NORFOLK — Police detectives here received an FBI Headquarters level award Thursday for their work in solving and bringing to justice a murder in a 1981 cold case.
FBI officials from the Criminal Justice Information Services Division presented the FBI’s annual Biometric Identification Award to Norfolk Police Detectives Victor Powell, Neal Baldwin, Melvin Grove, Investigator Jerry Edwards, and Deputy Commonwealth’s Attorney Phil Evans II.

Powell has been with the Norfolk Police Department for about 30 years and counting — he retired in April but came back to work as a part-time investigator at the Cold Case Unit.
Powell acted as a lead investigator when the case of Donna Walker, a woman who was stabbed more than 40 times, came back up in 2013.
Walker, then 20 years old, was found in her Norfolk apartment — where she lived alone. There, investigators noticed her toilet seat was left up and collected fingerprint evidence from it.
“Over the years they sent it to different agencies and states to try to get the fingerprint identified but had no luck,” Powell said. “Eventually, the Next Generation Identification system came out and we were working through our backlog and was able to get the fingerprint submitted.”
Powell and his team had a hit within 30 minutes in the identification system linking Daniel Johnston, who is currently incarcerated in New York for another murder.
Johnston was convicted in October 2018 and sentenced to life in a Virginia prison for Walker’s murder.
He will serve out his time in New York before being transferred to Virginia to serve his time.
“The more we started looking at him we found out he was living here at the time of Donna’s murder and saw no reason his fingerprint should’ve been inside of her house,” Powell said. “As we started putting things together and were able to establish all of the facts we secured an indictment for him.”

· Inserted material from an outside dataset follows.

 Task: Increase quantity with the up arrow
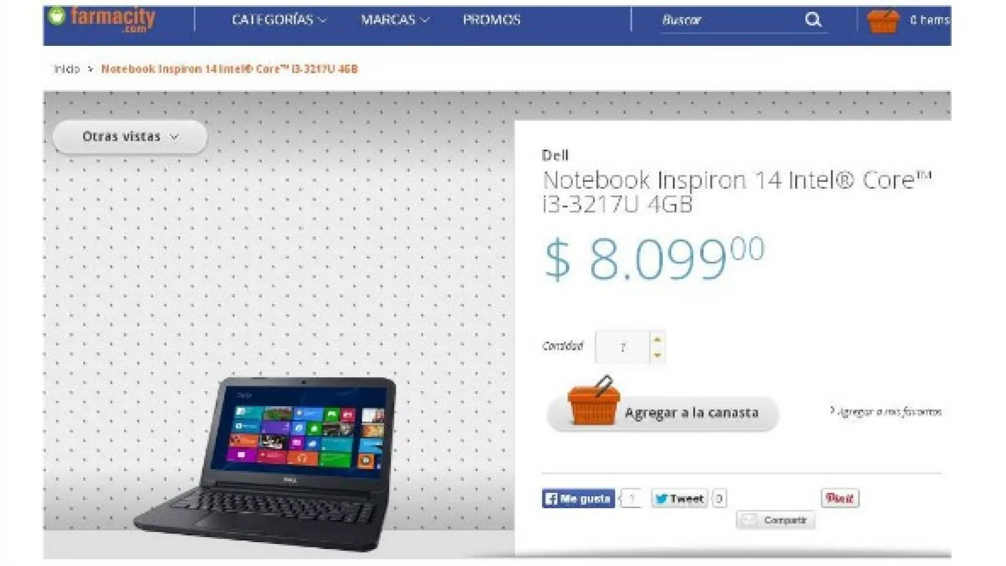(x=657, y=340)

The team submitted the prints to the identification system in 2015, but Powell said closing the case couldn’t have been possible without the work of the original investigators who meticulously collected fingerprints from more than 160 suspects.
“It’s more of an award for the department because it’s a total effort from the entire team starting from the original investigators in 1981 — to me, it’s an award for those guys who aren’t here anymore because without them this case wouldn’t be where it needed to be,” Powell said.
Ralph Mears and his partner John Ackert were the original investigators on the case in 1981, but died before they could see it finished.
This is the second Biometric Identification Award presented to the Norfolk Police Department within the last five years — an achievement William McKinsey, section chief of the FBI Biometric Services Section, said was “a big deal.”
In 2015, Norfolk Police Detective Melvin Grover received the award for his work to solve a 2008 sexual assault case involving a Navy member and her daughter.
“In my tenure, it’s the only time it’s ever happened and to win two of them within a five-year period says an enormous about the team here, it really does,” McKinsey said.